Supplied material.

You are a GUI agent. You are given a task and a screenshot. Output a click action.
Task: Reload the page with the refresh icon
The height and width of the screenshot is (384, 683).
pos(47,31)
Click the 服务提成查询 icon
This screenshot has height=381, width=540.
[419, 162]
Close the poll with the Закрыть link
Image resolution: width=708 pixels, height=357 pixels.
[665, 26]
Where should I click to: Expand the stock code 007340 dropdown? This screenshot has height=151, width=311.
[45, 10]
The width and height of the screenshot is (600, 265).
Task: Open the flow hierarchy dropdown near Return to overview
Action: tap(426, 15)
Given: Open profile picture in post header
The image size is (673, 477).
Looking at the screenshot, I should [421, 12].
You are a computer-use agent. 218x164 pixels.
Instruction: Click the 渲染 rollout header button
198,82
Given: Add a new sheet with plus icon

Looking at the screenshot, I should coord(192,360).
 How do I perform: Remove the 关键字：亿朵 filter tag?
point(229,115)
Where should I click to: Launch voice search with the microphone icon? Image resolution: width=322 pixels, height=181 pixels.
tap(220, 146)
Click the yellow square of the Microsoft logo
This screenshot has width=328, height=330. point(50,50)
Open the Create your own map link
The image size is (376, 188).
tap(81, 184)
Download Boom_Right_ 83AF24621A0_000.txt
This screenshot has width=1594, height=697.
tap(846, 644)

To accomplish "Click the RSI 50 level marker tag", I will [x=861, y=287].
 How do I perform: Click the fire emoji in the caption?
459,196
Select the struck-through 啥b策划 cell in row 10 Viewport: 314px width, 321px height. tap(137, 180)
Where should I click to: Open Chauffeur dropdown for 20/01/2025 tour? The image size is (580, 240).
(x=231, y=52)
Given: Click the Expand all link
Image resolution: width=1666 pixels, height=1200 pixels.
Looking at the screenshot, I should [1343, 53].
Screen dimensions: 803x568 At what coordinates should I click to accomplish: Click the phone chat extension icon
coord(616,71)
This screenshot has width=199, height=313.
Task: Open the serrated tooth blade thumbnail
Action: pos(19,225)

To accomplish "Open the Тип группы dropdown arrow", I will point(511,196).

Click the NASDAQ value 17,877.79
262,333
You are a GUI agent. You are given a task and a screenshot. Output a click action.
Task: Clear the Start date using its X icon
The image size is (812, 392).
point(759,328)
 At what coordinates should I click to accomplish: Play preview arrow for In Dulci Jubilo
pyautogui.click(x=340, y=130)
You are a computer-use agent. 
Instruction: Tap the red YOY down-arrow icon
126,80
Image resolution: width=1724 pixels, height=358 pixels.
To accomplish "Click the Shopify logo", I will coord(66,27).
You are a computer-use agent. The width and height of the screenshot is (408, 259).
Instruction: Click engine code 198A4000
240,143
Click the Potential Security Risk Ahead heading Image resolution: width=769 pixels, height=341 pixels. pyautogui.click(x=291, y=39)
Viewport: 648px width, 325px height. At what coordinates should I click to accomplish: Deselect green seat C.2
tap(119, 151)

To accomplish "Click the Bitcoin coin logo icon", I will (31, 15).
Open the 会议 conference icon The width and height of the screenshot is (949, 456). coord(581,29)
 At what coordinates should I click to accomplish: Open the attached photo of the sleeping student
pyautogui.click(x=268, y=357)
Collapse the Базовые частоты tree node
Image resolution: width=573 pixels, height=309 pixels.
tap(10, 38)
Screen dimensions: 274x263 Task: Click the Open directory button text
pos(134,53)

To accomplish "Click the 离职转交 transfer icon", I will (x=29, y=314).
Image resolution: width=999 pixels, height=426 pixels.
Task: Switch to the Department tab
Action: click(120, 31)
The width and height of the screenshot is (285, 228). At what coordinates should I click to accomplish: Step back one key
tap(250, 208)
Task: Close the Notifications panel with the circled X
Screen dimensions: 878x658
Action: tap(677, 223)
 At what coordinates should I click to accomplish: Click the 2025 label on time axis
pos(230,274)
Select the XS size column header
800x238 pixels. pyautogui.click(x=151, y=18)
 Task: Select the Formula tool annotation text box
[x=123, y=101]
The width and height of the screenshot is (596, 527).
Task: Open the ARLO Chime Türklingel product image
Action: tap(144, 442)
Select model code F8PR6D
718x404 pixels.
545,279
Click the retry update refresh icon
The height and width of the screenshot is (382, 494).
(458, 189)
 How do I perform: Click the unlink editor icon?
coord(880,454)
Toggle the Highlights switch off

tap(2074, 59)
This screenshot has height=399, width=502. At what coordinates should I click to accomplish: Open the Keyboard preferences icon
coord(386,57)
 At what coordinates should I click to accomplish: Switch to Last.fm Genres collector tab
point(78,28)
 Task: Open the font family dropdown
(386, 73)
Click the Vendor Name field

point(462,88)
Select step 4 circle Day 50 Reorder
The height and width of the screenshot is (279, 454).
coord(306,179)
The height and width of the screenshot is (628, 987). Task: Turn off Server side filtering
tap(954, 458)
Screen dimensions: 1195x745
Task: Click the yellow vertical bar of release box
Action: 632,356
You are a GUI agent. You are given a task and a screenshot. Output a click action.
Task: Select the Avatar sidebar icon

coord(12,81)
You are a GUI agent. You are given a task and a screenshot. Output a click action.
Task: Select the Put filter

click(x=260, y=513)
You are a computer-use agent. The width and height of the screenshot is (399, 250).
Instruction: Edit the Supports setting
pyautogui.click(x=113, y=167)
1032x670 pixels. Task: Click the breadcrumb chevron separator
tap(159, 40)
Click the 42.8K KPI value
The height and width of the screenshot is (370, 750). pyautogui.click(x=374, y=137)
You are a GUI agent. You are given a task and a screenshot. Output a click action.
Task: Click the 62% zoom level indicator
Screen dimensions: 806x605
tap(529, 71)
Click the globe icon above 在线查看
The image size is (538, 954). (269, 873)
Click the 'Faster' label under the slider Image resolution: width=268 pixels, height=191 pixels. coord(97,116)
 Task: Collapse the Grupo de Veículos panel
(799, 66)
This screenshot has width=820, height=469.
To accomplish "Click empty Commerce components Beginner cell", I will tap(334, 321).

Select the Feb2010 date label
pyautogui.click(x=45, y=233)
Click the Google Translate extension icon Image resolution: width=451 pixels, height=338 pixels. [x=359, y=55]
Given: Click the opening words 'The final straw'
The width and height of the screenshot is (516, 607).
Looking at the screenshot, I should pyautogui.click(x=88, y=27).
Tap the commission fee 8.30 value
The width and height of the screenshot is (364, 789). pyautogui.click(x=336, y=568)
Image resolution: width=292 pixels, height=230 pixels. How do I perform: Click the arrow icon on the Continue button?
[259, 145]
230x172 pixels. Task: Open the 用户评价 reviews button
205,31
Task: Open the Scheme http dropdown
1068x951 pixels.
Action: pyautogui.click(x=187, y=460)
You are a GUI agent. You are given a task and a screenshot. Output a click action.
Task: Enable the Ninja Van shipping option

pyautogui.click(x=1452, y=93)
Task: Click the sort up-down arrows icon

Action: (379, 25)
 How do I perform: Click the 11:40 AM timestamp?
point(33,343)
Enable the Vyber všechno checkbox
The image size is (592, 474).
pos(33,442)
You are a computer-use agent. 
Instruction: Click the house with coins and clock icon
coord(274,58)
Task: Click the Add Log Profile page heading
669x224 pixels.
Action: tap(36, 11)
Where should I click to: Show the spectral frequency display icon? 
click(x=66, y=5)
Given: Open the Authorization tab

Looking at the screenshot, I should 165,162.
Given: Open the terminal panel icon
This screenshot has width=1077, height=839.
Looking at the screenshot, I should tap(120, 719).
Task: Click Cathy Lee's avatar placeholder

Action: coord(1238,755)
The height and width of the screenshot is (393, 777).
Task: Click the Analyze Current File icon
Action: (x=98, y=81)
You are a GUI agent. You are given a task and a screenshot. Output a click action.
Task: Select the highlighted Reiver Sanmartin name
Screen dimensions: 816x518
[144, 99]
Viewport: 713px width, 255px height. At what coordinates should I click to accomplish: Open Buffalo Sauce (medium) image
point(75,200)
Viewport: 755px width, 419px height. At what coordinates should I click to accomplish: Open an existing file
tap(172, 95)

Work to be completed.
Go through the material above and report each line containing "heading".

Exercise output.
Click the Potential Security Risk Ahead heading Image resolution: width=769 pixels, height=341 pixels. pyautogui.click(x=291, y=39)
Task: Click the Add Log Profile page heading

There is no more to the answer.